» **Tasks to complete**:
**1.** Say whether each statement agrees with the article on declining bees, answering yes or no and quoting the words from the article that decide it. (a) Farmers are bringing in bees from other countries. (b) In 2007 the food and farming minister warned that the UK honeybee could be extinct within five years. (c) The decline of native British bees has received wide publicity.
**2.** In one to three sentences, explain why the article on declining bees says importing bees from abroad carries a risk.
**3.** Continue the article on declining bees from the point where it stops.

Making A Beeline For Disaster

With all this talk of rising sea levels and a changing climate one very fundamental part of our ecosystem is near collapse, and it has hardly had any publicity at all ! Native British bees are dying out and when they go so will flora, fauna and one-third of our diet. Albert Einstein had a theory about the relationship between man and bee. “If the bee disappears off the surface of the globe, then man would only have four years of life left” !

The reason the bee is so important is that without pollination there are no crops and there would also be no plants, no trees, no insects, no birds and no fruit. In short, the bee is vital to our very existance. Already bees are in such short supply that farmers are having to import bees from abroad but there is a risk in doing this in that it is easy to also import diseases and other pests that could destroy the fragile system. In 2007 the then food and farming minister said that the honeybee in the UK could be extinct within 10 years.

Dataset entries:
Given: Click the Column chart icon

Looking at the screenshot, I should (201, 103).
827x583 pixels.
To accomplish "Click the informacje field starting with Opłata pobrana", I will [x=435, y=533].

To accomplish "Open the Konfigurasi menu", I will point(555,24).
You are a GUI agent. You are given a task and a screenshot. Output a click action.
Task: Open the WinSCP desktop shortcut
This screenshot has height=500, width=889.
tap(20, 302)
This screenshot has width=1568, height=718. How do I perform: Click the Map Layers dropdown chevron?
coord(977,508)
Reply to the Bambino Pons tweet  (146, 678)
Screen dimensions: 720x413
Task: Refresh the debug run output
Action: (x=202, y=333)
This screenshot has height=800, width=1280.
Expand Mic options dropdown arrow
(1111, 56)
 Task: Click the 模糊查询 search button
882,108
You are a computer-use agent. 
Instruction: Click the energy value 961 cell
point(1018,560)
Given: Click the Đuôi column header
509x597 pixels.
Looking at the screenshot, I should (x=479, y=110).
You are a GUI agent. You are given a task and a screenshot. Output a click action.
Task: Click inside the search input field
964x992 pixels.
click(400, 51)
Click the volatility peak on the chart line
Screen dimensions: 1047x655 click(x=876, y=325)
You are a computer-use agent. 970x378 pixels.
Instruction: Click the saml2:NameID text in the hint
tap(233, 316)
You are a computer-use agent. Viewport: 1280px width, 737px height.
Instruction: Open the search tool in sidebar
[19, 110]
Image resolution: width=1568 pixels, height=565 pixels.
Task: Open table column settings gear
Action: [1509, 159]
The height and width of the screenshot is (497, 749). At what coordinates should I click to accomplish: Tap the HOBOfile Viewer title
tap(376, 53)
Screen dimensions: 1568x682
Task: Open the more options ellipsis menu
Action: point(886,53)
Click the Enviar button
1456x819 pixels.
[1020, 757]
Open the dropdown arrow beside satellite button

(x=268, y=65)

» **Outputs for the tasks**:
**1.**
(a) Yes: "farmers are having to import bees from abroad"
(b) No: "the honeybee in the UK could be extinct within 10 years"
(c) No: "it has hardly had any publicity at all"

**2.** Importing bees makes it easy to bring in diseases and other pests along with them. Those diseases and pests could destroy the fragile system.

**3.**
It is not just a UK problem. In the United States, wild bee numbers have slumped dramatically since the mid 1990’s. Bees you see are at the sharp end of the ecological system and once they go everything falls down behind like a pack of cards. Bees, insects, trees, fruit, birds, animals and then humans. Pesticides are one of the reasons why bees are being eradicated and already crop yields are beginning to suffer.

In Sichuan province in China, the most important crop is pears, which depend on pollination by bees. But there are no bees and the workers have to manually pollinate the trees by hand. This is not so bad where you have plenty of cheap labour but in Europe that is not the case.

Bees and insects play a vital part in life on Earth and if they are no longer around then the world will have diminished resources and with a higher population this is likely to lead to wars being fought over those remaining scarce resources.